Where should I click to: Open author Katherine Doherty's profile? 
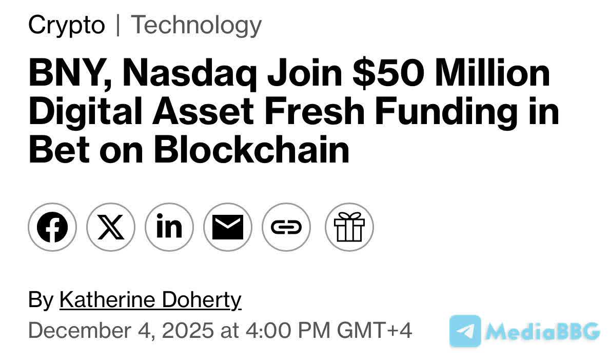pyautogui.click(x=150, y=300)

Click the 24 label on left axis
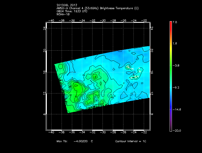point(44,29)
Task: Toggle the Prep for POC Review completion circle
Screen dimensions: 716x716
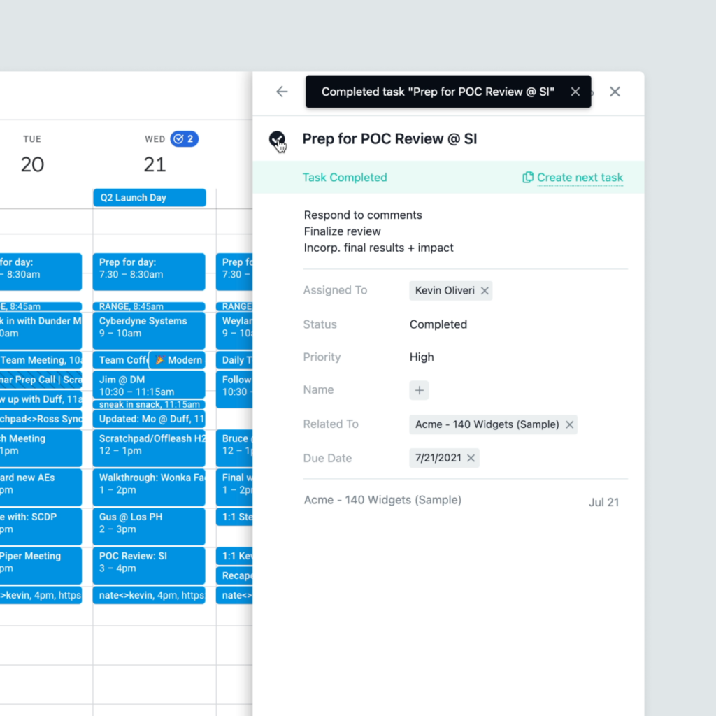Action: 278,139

» WHAT YOU HAVE TO DO: Set the records down again exactly as given, and leave the pictures out.

» OUTPUT OF THE EXERCISE:
Where should I click to: Open author Katherine Doherty's profile? 
pyautogui.click(x=150, y=300)

Click the 24 label on left axis
point(44,29)
Task: Toggle the Prep for POC Review completion circle
Screen dimensions: 716x716
Action: 278,139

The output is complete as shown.